ダリア
2015年09月10日 | 花
ダリアの花を見ると亡くなった長兄を思い出す。敗戦で軍役を終えてきた長兄は、農家の後継ぎとしてどんな考えを持っていたのか、今となっては知る由もない。ただひとつ言えることは、農家の仕事の合間に、花を愛していたことだ。特にダリアを愛していた。その球根をどこで手に入れたのか、誰にも告げず、庭の片隅に植えて花を待った。花にはいつ施肥すべきか、どんな手入れが必要か。そんな知識も持っていたように思う。

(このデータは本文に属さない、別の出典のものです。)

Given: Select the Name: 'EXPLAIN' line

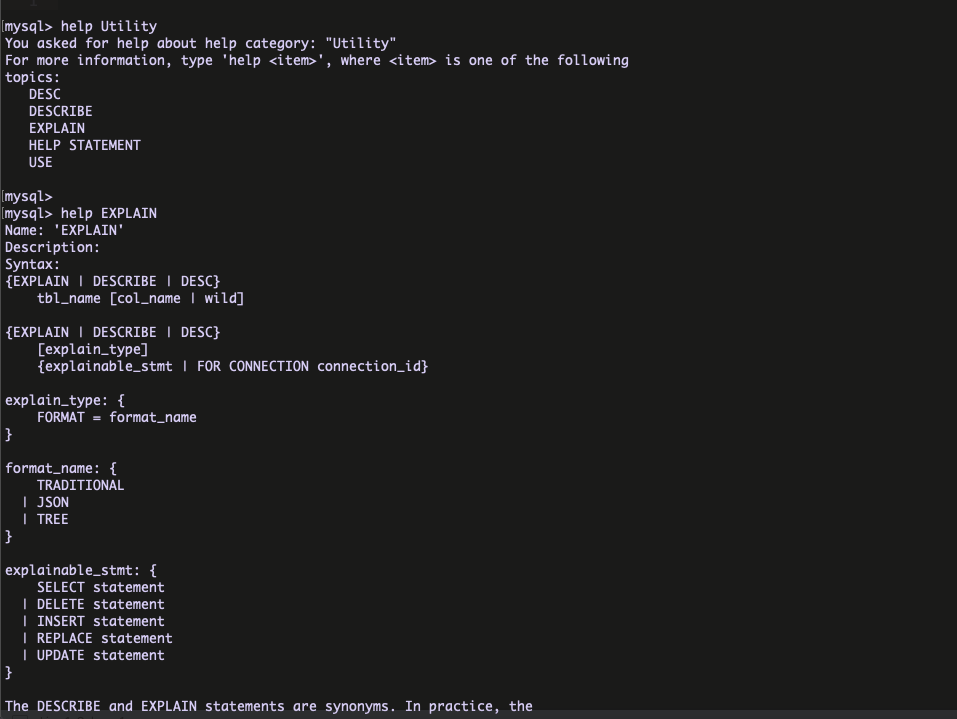Looking at the screenshot, I should (x=64, y=230).
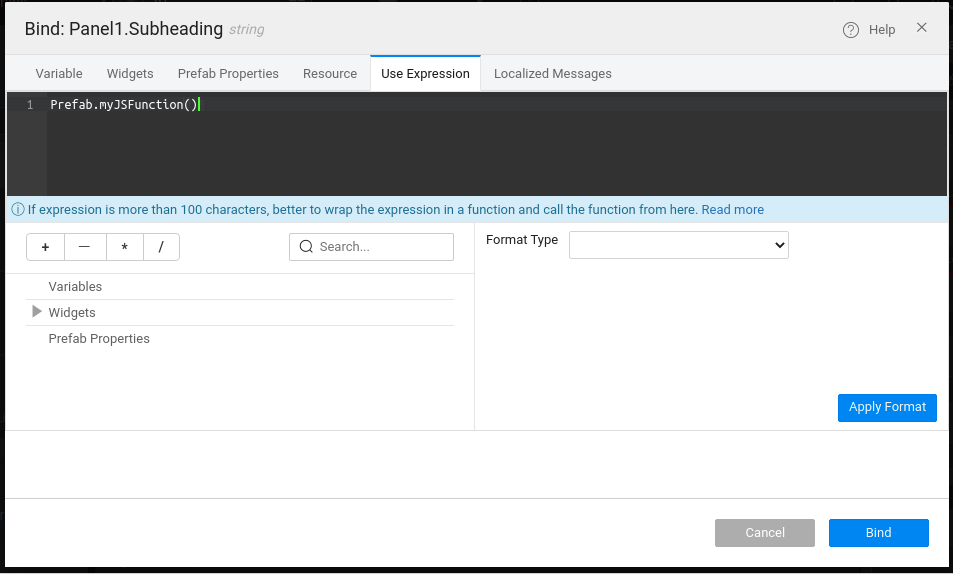Image resolution: width=953 pixels, height=574 pixels.
Task: Select Variables in the tree list
Action: point(75,287)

敗戦後、日本中が食糧難にあえいでいた。花に目を向けるのは、家事の傍ら花を育てる時間を持っていた主婦か、その家の老人であった。若い時期から花を愛していた農家の長男というのは珍しい存在だったような気がする。花が終わり秋がくると、ダリアは球根が大きくなる。長兄はその球根を掘り起こして乾燥させ、もみ殻の入った袋に入れ、畑に深い穴を掘って大切に埋めた。ダリアの球根が、冬の寒さで凍ってしまうのを避けたのだ。
ダリア剪る生涯の妻足太し 清水 基吉
病弱であった長兄は、農家を早々にやめて、淋しい老後を送った。働き者の妻がその生命を支えてくれた。庭の片隅で作る花が、長兄の唯一の心の拠りどころであったように思う。時おり近所に住んでいた姉が、長兄の花を貰いに立ち寄った。長兄はどこかシャイな笑顔で花を剪って、新聞紙に包んで手渡していた。
長兄にダリアの球根は、毒を含んでいると教えられた。だがネットを見ると、ダリアはキク科で、ヤーコンやキクイモと同じ仲間であり、毒は含まれていないようだ。近年、食用にするダリアの研究も行われているらしい。